“My name is Jeff. My last name is King. I was a skydiver in the military. So in the military, you always get a nickname. I did crazy crap up there in the air… So they started calling me Sky King. My nickname became Skyler,” Jeff King, 54, explains by way of introduction.
Skyler came to the West 4th Street motel Desert Rose Inn as part of his parole about a year ago. He has been residing there since then. “This was my parole location,” he said. “And I started working down at Tesla. And I can catch the bus for Tesla right over here. So, it was real convenient. And this way, I don't have to buy a car.”
His life has had some unfortunate twists and turns, including a nasty divorce, losing his temper with family, high diabetes and a stroke.
“I had a really bad divorce. And I blamed my brother in law for it,” he told Our Town Reno on a recent Spring day at the motel, which has resisted being sold off to Jacobs Entertainment for years.
“And I went over to his house and kicked the door in and he and I got into a big fight. They kept inviting me over to see my kids and then laughing at me from the other side of the back door. And one day I lost my temper, kicked the door in and he and I got into a big fight. So, I got assault and a few other charges thrown at me. And like I said, it wasn't my best moment. But, did my time, took my anger management classes, started working at Tesla. But unfortunately, about six months ago, I had a stroke.”
He fell near the office area of the motel while talking to the manager who immediately called the hospital for him. Since his stroke, he says he’s recovered 95 percent of his sight back in his left eye.
Though Skyler does not have a job anymore, he is a property owner which helps pay his rent at the motel. “Luckily, I didn't lose everything in the divorce, I have some property up in Oregon that I rent, and that I make roughly about $800 a month on that,” he said of his current financial predicament.
“And that pays for my expenses like my bill here… So and with what little bit of food stamps and disability I get because of my stroke, I'm able to live quite adequately. I don't get to go see movies, I don't get to go eat out, any of that. But like I say I'm a diabetic. So I have a very particular diet, and I'm able to keep up that diet. So, there's a lot of people that are worse off than me. But I do because of my investments earlier in life. And because I'm a little bit older. I have just a little bit of funds that come in that allow me… [to] sustain a living.”
Skyler gets his internet, electricity and water paid for at a flat fee of $800 a month at the motel and considers this as good living situation for himself where everything is ‘convenient’ for him.

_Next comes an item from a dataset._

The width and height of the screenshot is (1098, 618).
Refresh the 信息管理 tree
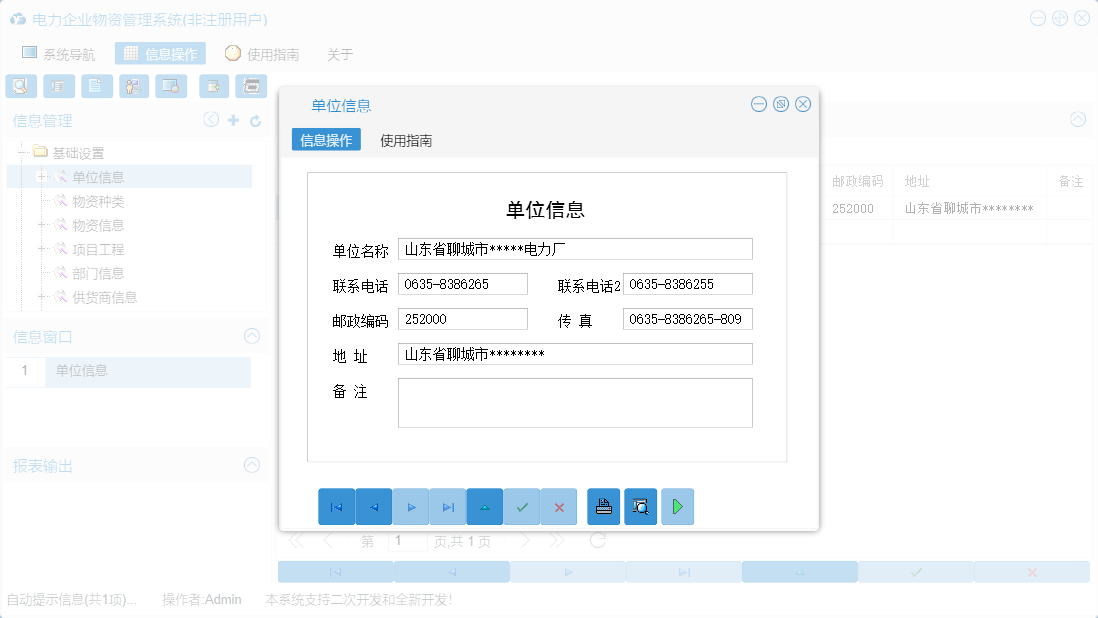(256, 120)

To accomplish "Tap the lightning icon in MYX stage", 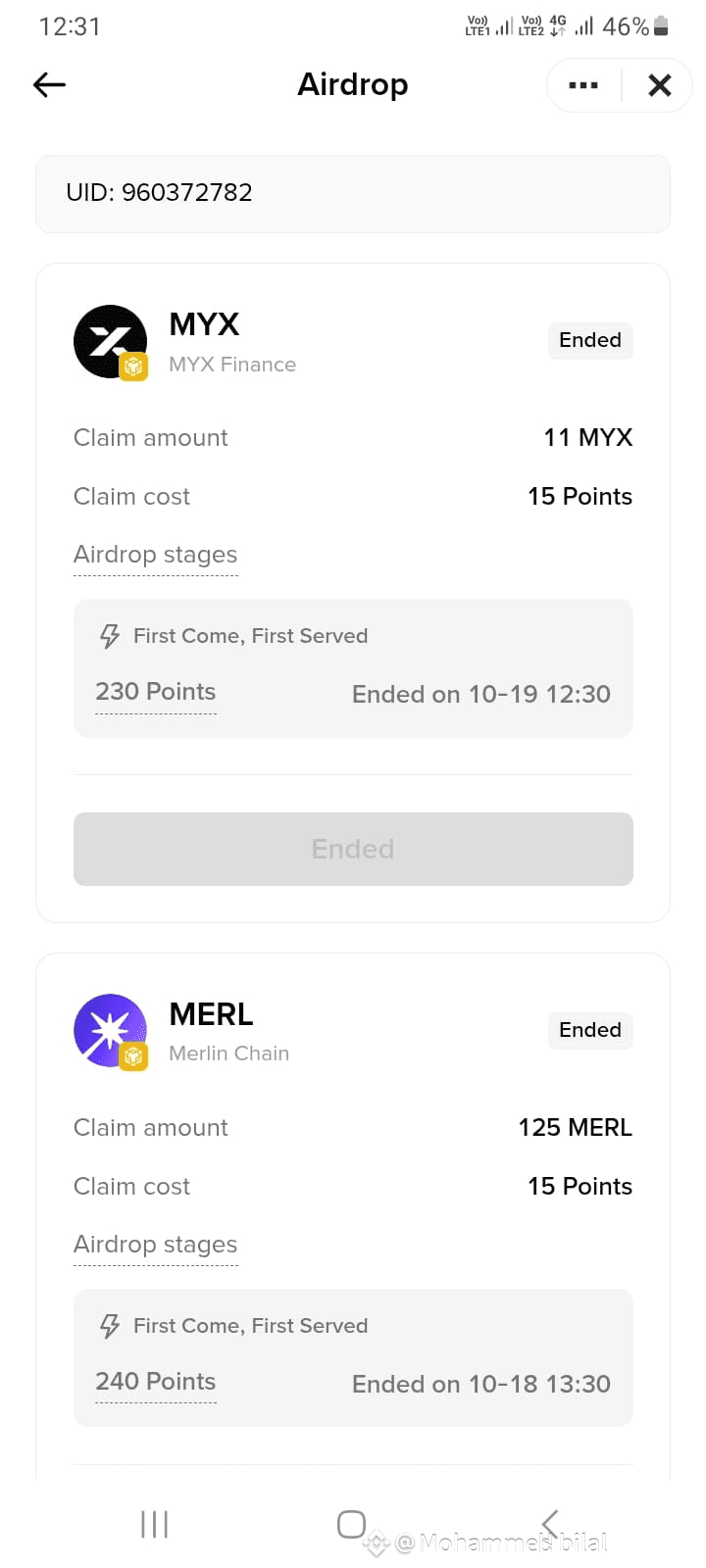I will [x=110, y=637].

“I just got out of prison living so this is comfortable for me,” he said. “I can see where a lot of people would think down about living in a place like this, but this is kind of a step up. So yes it has like any motel living, it has bad nights [with close by neighbors] …we get troubled people from time to time, but a lot of the people that live here permanently are good people.”
Though Skyler says he’s not very close with his neighbors, he says they watch out for each other’s vehicles, respect one another and have a decent living arrangement. Like others at the Desert Rose Inn, he feels just a few steps from being unhoused.
“What I've seen in the past year is more and more homeless. And being like, a month away from (being) homeless myself, if my renters ever quit on me, I'd be in serious trouble,” he said.
The ongoing Ukraine war, inflation, COVID and supply chain issues at supermarkets is affecting all of us, he says, and he relies on donations to get by.
“So our whole economic system is fragile. And to me…every morning, I take a trip down to the Catholic center down here, and I take about eight cans of food and bring it back home,” he said. “And I've been building up a couple of boxes, because you just don't know, in three months, what it's gonna look like.”
He plans to live in the motel until his parole is over and he gets his driving license back, after which he would work to make enough money to travel and meet the friends that he made during his time in the military. He also plans to revive contact with his children and see his parents and siblings soon after.
His main hope for now at the very least is, “ we're still surviving” in a few months.